Heraclitus (CA. 500 V.C.)

1. Heraclitus, de zoon van Blason of, volgens sommige mensen, van Heracon, is in Ephese geboren. Hij was de hoogmoedigste van alle mensen en keek op alles neer, zoals wel blijkt uit zijn geschrift waarin hij zegt:
‘Veel geleerdheid leert nog niet inzicht te hebben: anders zou ze dat wel aan Hesiodus, Pythagoras, Xenophanes en Hecataeus hebben geleerd. Er is immers slechts één wijsheid, namelijk vertrouwd zijn met het inzicht dat overal alles bestuurt.’ Hij zci altijd dat Homerus van de dichtwedstrijden verdreven behoorde te worden en een pak slaag verdiende en Archilochus net zo.

2. Hij vond bovendien dat men agressiviteit moest blussen, nog meer dan een opvonkend vuur, en dat het volk voor de wet moest vechten als voor de muren van hun stad. Hij pakt de Ephesiërs als volgt aan vanwege de verbanning van zijn vriend Herrnodorus: ‘Het zou heel goed zijn voor de volwassen Ephesiërs om allemaal te sterven en dan de onvolwassenen het bestuur over hun stad na te laten – zij die Hermodorus hebben verbannen, de meest bekwame van hen allemaal, op grond van de redenering: Niemand van ons mag de bekwaamste zijn; is er toch zo iemand, dan maar ergens anders en bij anderen.’ Toen hem door zijn stadgenoten gevraagd werd wetten in te stellen, wees hij dat verzoek hautain van de hand, omdat de stad al in de greep was van een slecht bestuur.

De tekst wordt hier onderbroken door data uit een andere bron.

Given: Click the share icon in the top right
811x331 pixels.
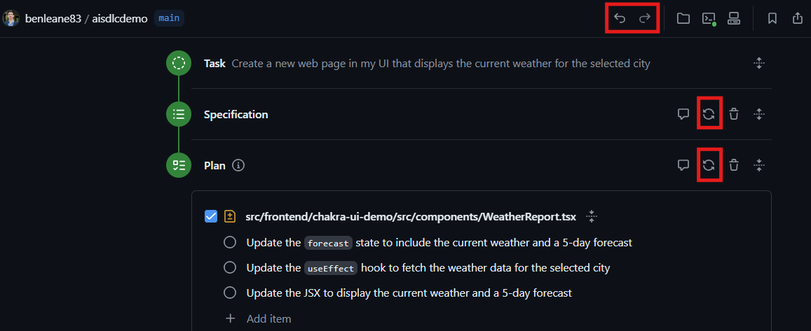Looking at the screenshot, I should (x=797, y=19).
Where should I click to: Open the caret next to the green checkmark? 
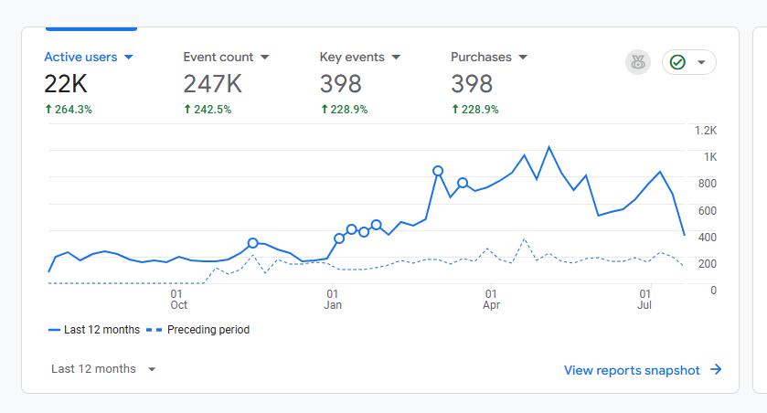(701, 62)
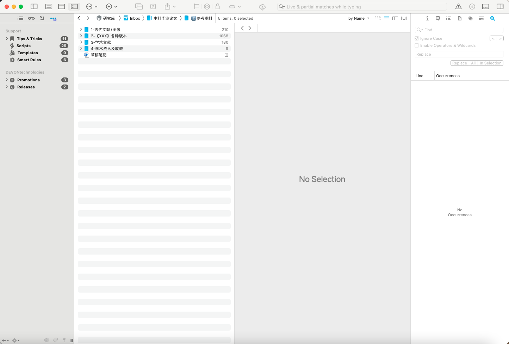Switch to icon grid view
Viewport: 509px width, 344px height.
[x=377, y=18]
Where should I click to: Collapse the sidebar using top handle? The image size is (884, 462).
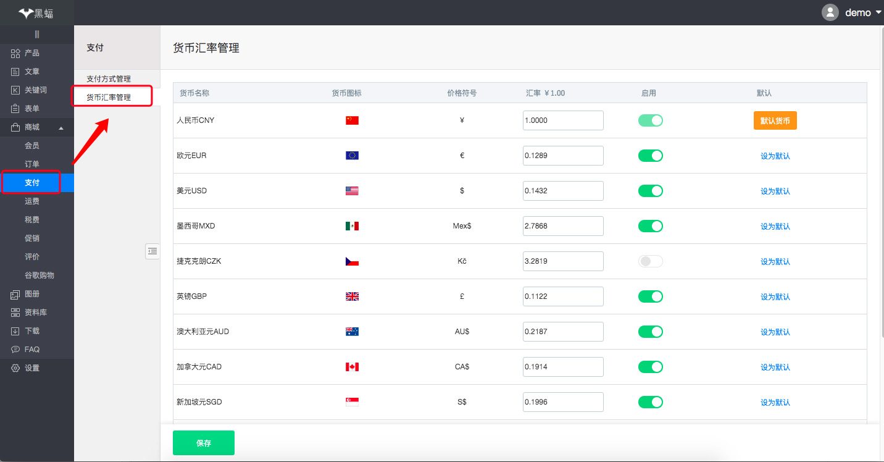37,34
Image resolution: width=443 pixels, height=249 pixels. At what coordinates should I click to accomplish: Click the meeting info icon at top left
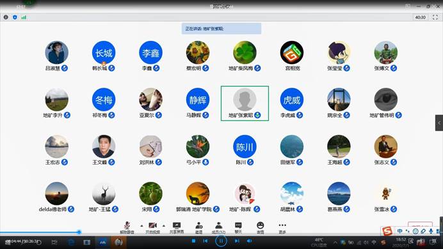6,17
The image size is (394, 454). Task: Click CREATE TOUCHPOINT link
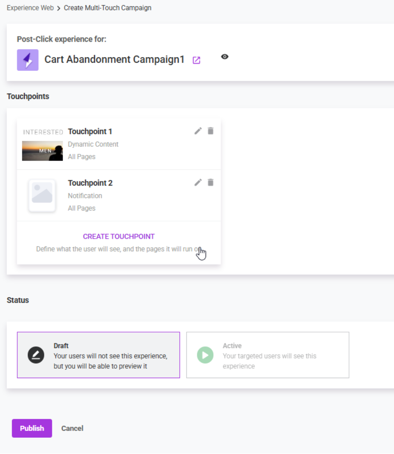coord(119,237)
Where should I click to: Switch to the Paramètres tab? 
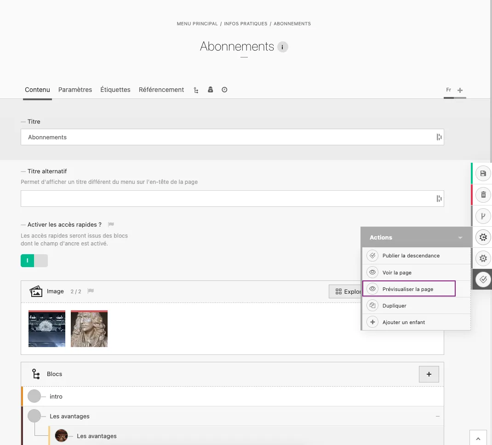(75, 90)
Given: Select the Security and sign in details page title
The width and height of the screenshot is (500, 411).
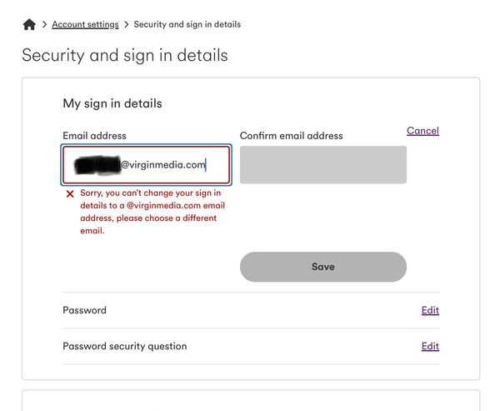Looking at the screenshot, I should click(125, 55).
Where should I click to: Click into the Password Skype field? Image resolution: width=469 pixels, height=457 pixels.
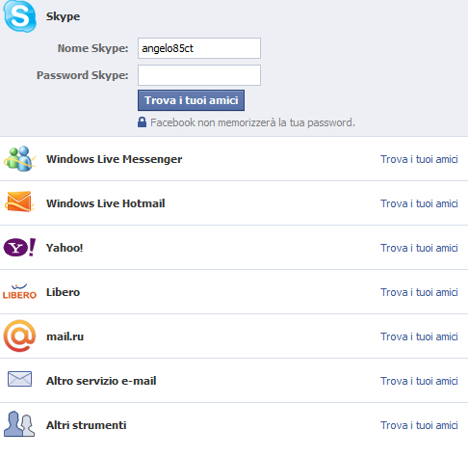199,75
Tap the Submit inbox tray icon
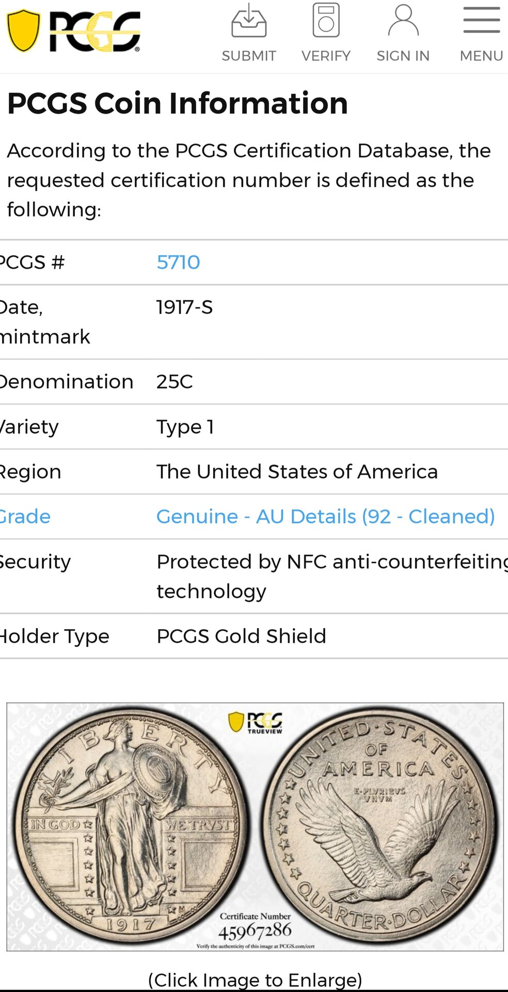Viewport: 508px width, 992px height. point(249,21)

3. Soms ging hij naar de tempel van Artemis om er met de kinderen te bikkelen. Als de Ephesiërs dan om hem heen kwamen staan, zei hij: ‘Waarom staan jullie mij zo aan te gapen, gluiperds? Is het niet beter dit te doen dan met jullie een stad besturen?’
Ten langen leste begon hij mensen te haten en vertrok hij naar de bergen om daar te leven; hij voedde zich met gras en kruiden. Ten gevolge hiervan kreeg hij last van waterzucht; daarom keerde hij naar de stad terug en informeerde hij bij wijze van raadseltje bij de dokters of zij uit overmatige regenval droogte konden fabriceren. Toen zij hem niet begrepen, begroef hij zich in een koestal in de hoop dat door de warmte van de koeienvlaaien het overtollige vocht zou verdampen. Het hielp evenwel niets en hij stierf, zestig jaar oud.

4. Ik heb zelf iets over hem geschreven dat als volgt luidt:
‘Dikwijls heb ik verwonderd gevraagd hoe Heraclitus
zo ongelukkig te leven verdroeg en dan zo zijn einde kon vinden.
Want een kwalijke ziekte doordrenkte zijn lichaam met water,
bluste het vuur in zijn ogen en dompelde hem in het duister.’
Hermippus zegt dat hij de dokters vroeg of iemand het vocht kon wegkrijgen door zijn ingewanden te legen. Toen ze zeiden dat dat niet ging, nam hij plaats in de zon en beval zijn dienaren hem met koeienvlaaien te bepleisteren. Onder zulke kwellingen stierf hij de volgende dag en hij werd op de markt begraven. Neanthes van Cyzicus zegt dat hij, omdat hij niet bij machte was de mest van zich af te trekken, in die toestand bleef en dat hij door die metamorfose onherkenbaar was en door de honden werd opgevreten.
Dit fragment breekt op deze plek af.